FPM maior exige cautela das prefeituras

É do Fundo de Participação dos Municípios (FPM) que ainda dependem basicamente as prefeituras para manter em funcionamento a máquina pública. Educação, saúde, assistência social, habitação, infraestrutura, serviços que são mantidos praticamente com os recursos que chegam do governo federal, por meio de convênios, e do FPM. Neste primeiro trimestre, o fundo considerado a “salvação da lavoura” para os prefeitos teve aumento de 4,27% em relação ao mesmo período de 2017 em Alagoas.

O valor bruto nominal recebido pelos municípios alagoanos nos três primeiros meses deste ano foi de R$ 585.379.766,78, como informa a Confederação Nacional dos Municípios (CNM). Já em 2017, no mesmo período, o valor ficou em R$ 561.433.067,87. O bruto nominal significa o montante sem o desconto da retenção do Fundo de Manutenção e Desenvolvimento da Educação Básica e de Valorização dos Profissionais da Educação (Fundeb).

Mas e o que teria levado ao aumento? O professor da Universidade Federal de Alagoas (Ufal) e economista Cícero Péricles (foto) afirma que a alta se deve ao aumento da arrecadação do Imposto de Renda e do Imposto sobre Produtos Industrializados, o IPI. Mas, desde já, alerta que os números não devem continuar crescendo.
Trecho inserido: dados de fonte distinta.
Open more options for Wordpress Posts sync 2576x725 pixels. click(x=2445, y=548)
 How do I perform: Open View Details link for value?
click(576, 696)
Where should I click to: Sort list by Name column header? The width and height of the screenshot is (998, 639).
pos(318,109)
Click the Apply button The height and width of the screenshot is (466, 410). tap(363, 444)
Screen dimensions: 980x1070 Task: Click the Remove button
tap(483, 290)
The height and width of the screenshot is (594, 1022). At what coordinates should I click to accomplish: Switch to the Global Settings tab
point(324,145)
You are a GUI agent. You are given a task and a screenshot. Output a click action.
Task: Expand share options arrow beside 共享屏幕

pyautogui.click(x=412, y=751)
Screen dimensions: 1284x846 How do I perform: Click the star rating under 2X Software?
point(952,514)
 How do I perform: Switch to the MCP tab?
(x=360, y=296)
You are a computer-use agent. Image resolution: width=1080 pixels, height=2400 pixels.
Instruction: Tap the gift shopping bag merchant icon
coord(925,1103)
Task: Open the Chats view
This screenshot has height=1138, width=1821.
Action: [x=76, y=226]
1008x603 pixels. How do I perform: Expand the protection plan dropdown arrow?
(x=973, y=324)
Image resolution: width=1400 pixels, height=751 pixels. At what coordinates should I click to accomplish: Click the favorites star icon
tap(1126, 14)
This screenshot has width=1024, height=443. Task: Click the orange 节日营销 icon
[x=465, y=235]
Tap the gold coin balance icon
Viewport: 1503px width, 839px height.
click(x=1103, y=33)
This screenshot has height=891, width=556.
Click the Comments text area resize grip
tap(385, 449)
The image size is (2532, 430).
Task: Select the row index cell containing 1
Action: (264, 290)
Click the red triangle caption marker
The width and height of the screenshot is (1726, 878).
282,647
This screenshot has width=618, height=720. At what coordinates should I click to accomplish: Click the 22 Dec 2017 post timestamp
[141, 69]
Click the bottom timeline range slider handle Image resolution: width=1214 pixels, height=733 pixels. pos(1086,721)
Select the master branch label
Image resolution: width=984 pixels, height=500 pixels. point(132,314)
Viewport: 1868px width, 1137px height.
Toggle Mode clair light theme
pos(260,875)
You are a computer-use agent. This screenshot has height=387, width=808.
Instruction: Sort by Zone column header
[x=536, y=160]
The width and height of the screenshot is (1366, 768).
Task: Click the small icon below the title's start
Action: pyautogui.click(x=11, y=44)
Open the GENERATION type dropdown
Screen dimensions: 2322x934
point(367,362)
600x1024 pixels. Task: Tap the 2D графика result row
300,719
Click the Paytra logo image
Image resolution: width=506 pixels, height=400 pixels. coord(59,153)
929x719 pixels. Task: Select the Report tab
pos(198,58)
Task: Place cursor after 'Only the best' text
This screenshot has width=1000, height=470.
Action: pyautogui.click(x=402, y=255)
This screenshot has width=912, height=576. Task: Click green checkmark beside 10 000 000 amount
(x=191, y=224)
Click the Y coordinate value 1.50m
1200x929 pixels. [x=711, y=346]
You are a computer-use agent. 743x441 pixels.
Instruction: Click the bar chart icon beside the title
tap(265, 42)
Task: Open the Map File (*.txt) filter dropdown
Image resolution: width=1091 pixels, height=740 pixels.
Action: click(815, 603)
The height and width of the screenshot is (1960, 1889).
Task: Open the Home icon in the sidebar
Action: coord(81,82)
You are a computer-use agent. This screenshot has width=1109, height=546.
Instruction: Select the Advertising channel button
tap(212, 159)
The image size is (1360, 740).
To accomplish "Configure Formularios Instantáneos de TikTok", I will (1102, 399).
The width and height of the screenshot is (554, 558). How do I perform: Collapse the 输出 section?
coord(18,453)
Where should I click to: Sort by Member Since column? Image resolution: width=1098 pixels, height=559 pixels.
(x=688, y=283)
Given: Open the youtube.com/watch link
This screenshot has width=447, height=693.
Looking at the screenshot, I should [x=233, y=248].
“Tradicionalmente, a arrecadação de impostos no primeiro semestre é maior, principalmente no primeiro trimestre, sempre maior que a arrecadação de julho até dezembro. Como houve uma queda acentuada no semestre passado, em 2017, as elevações nos valores do FPM nos três primeiros meses de 2018 causam certo alívio nas contas das prefeituras. Mas os gestores municipais sabem que nos primeiros meses ocorre um aumento na arrecadação do Imposto de Renda e do Imposto sobre Produtos Industrializados, o IPI, de onde saem os recursos para o FPM. Um fenômeno que perde a partir de junho, quando o planejamento financeiro das prefeituras fala mais alto”, explica o economista.

O repasse é feito seguindo critérios. “Cada localidade recebe a parcela do FPM em função de um coeficiente construído a partir das informações do IBGE, como a estimativa anual do número de habitantes e a renda dessa localidade. Existe uma proporcionalidade. O FPM é financiado com 23% do IPI e IR, arrecadados pela União. As capitais ficam com 10% desse total e os demais municípios dividem o restante, numa escala que vai de 0,6% a até 4% para cada uma das localidades”, diz Péricles.

Para Alagoas, ele destaca “Maceió, claro, por ser a capital, é a parcela de maior valor; Arapiraca, por ter mais de 200 mil habitantes, recebe no segundo maior índice; na outra ponta, temos 43 localidades menores que recebem entre 0,6% e 0,8% do total repartido entre todas as localidades alagoanas. Para essas prefeituras, o FPM é decisivo, o que transforma esse aumento em uma grande e boa notícia”, explica.